Abstract

To extend the early treatment response literature, this article aims to quantify the extent of heterogeneity and describe the characteristics of treatment response trajectories in schizophrenia. Data were extracted from two double-blind, randomized clinical trials that compared amisulpride with risperidone in schizophrenia (n = 538). Available Brief Psychiatric Rating Scale (BPRS) administrations from baseline to Week 8 were used to assess treatment response. Trajectories were calculated with mixed-mode latent class regression modeling from which groups were derived. These groups were compared on clinical and background characteristics. At Week 8, five treatment response trajectories were identified, undifferentiated by medication received, and characterized by varied amelioration levels. Three trajectory groups (n = 414, 76.9%) showed a treatment response trend of amelioration. Of these, two trajectory groups had similar dropout rates (22%, 25%), and two did not significantly differ on BPRS % reduction (approximately 55%, approximately 58%). Trajectory Group 2 (n = 44, 8.2%) was characterized by being oldest, a 21.3 BPRS % reduction, the highest BPRS severity scores, the highest dropout rate (61.4%), and 11.8% meeting Andreasen's remission criterion. Among Trajectory Group 4 (n = 80, 14.9%) symptom reduction was considerable during the first 2 weeks and then gradual. This trajectory group was characterized by being youngest, male, suffering from paranoid schizophrenia, the lowest dropout rate (6.3%), average BPRS baseline scores, an 88.9% BPRS reduction, and 96% meeting Andreasen's remission criterion. Generally, amelioration characterizes early treatment response, such that approximately 77% are moderate responders, approximately 15% are rapid treatment responders, and approximately 8% are poor responders.

#### [Entries provided]

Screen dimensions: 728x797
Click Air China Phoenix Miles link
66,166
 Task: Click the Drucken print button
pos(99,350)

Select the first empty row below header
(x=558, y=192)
* * *
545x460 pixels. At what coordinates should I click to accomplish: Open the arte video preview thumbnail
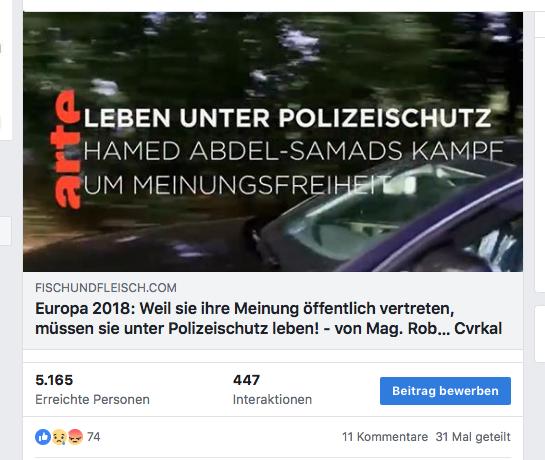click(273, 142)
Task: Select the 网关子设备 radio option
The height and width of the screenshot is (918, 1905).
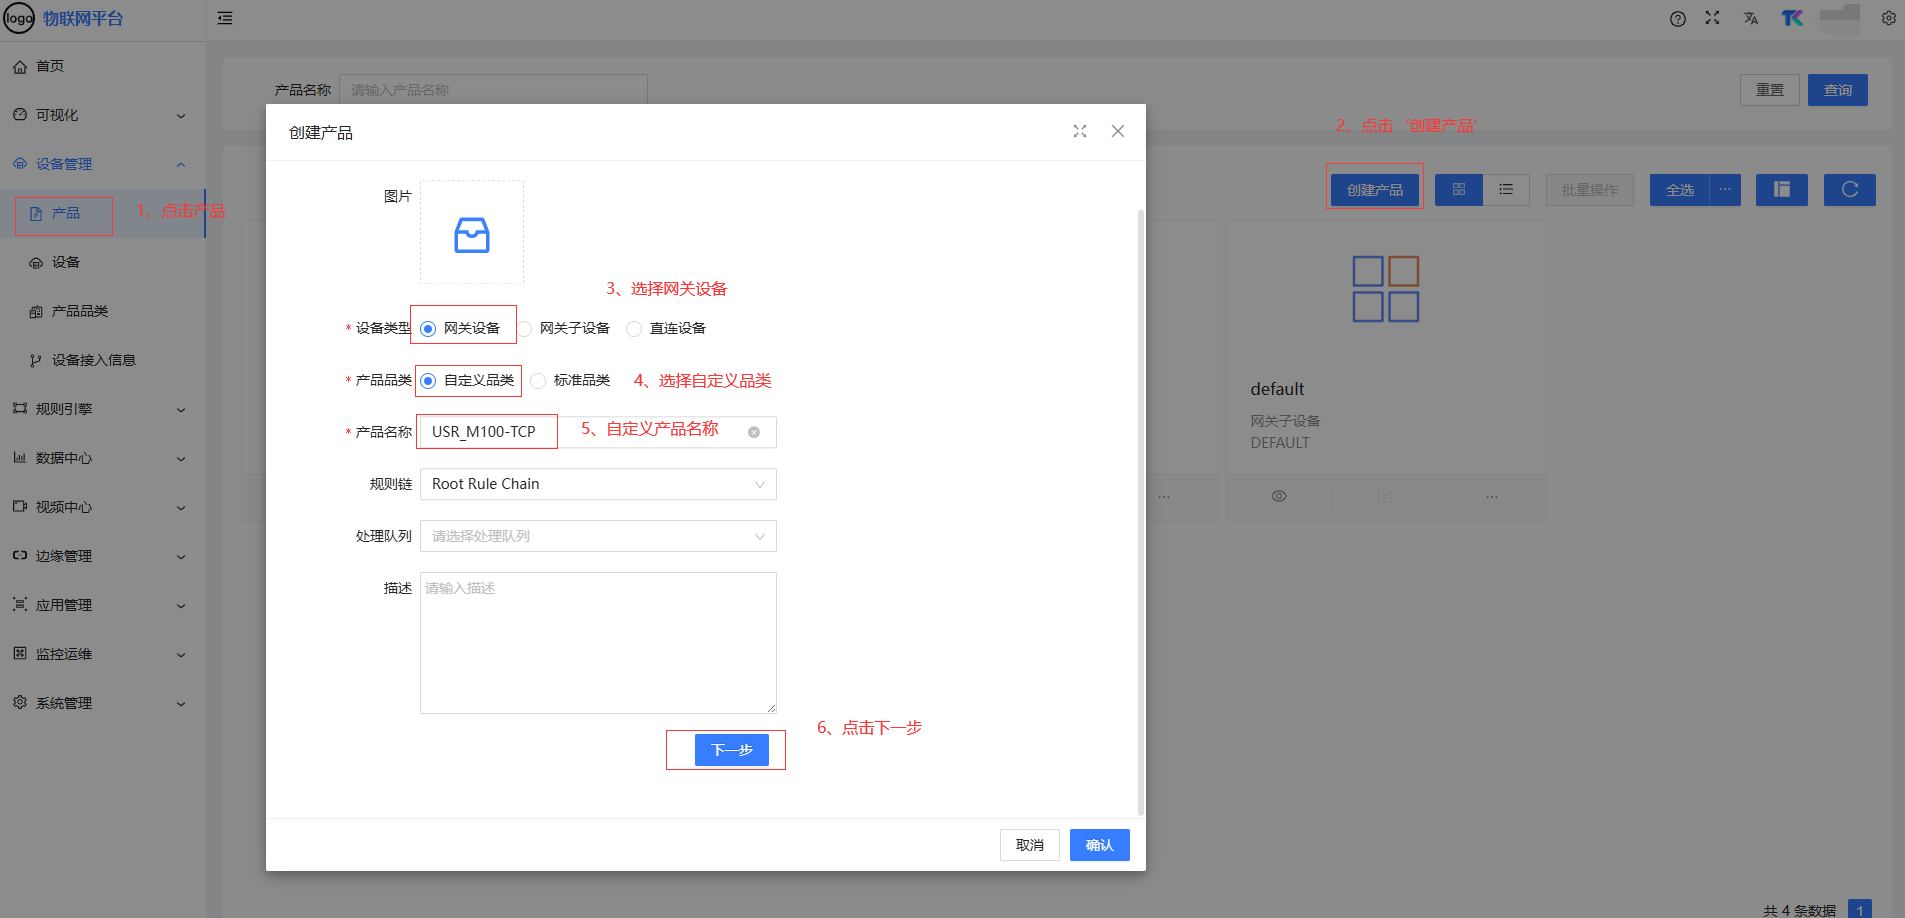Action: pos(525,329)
...
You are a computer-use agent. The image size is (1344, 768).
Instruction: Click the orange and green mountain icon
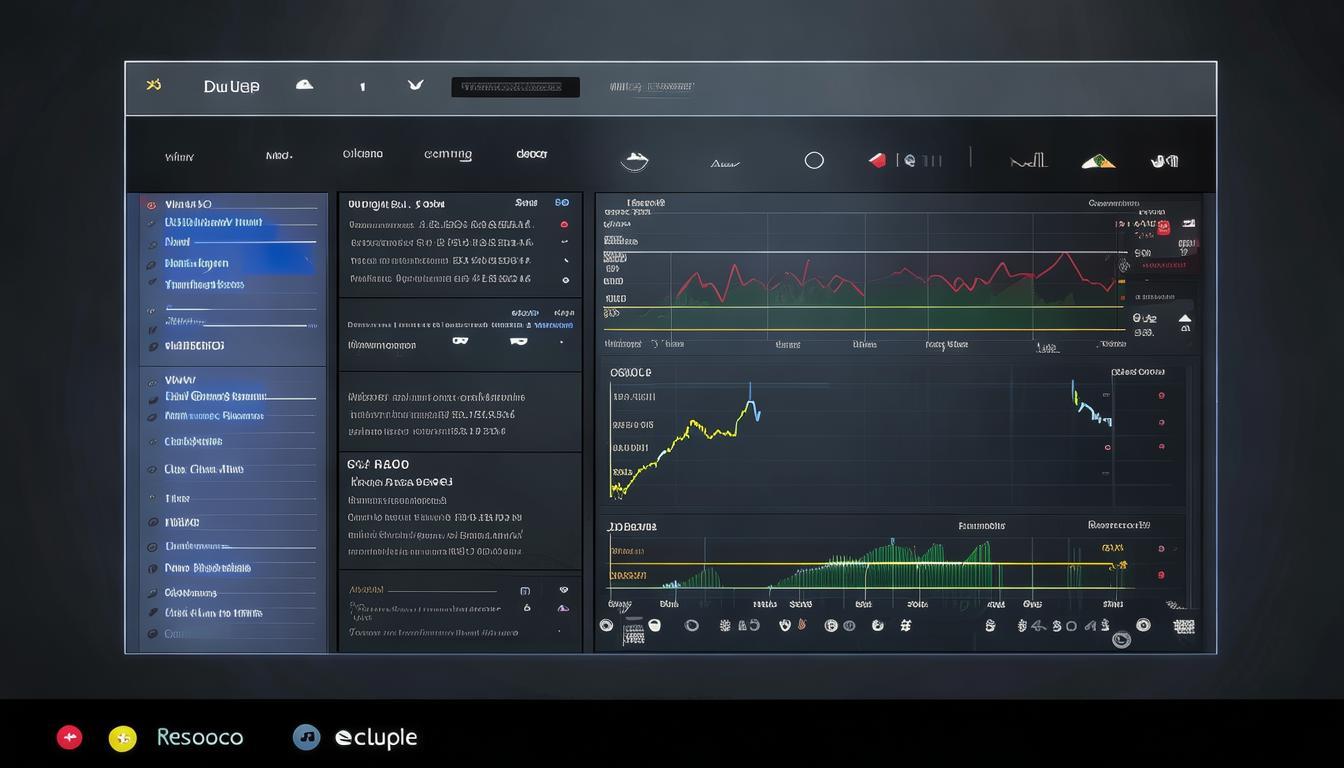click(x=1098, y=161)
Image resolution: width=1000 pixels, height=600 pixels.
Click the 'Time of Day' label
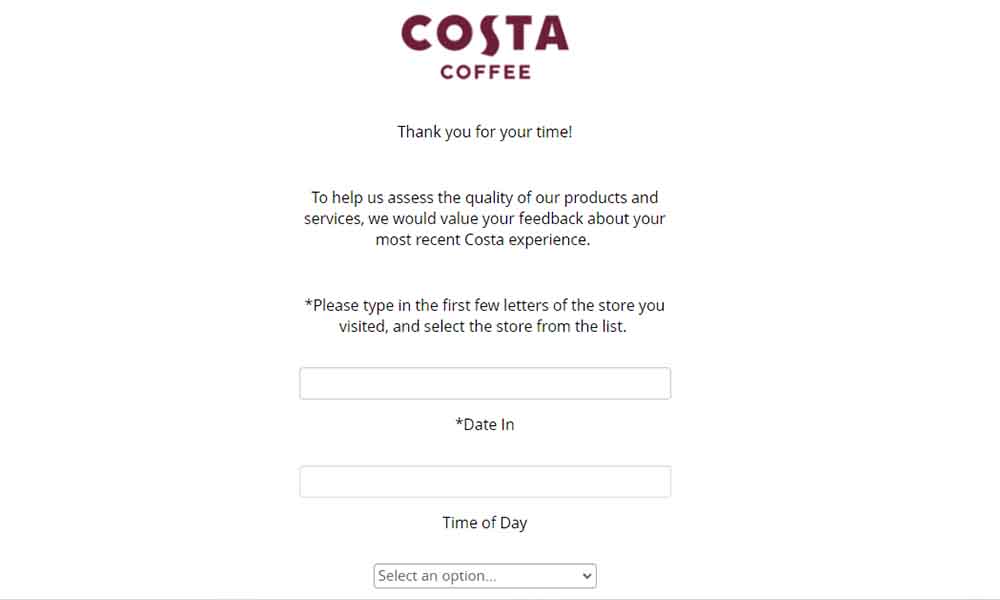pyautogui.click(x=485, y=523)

#### [Exercise 1]
In the abstract, what was the dropout rate for Trajectory Group 4?
#### [Exercise 2]
Which characteristics does the abstract attribute to Trajectory Group 2? List all of them.
The data have no connection to the abstract.

#### [Answer space 1]
6.3%

#### [Answer space 2]
- Being oldest
- A 21.3 BPRS % reduction
- The highest BPRS severity scores
- The highest dropout rate (61.4%)
- 11.8% meeting Andreasen's remission criterion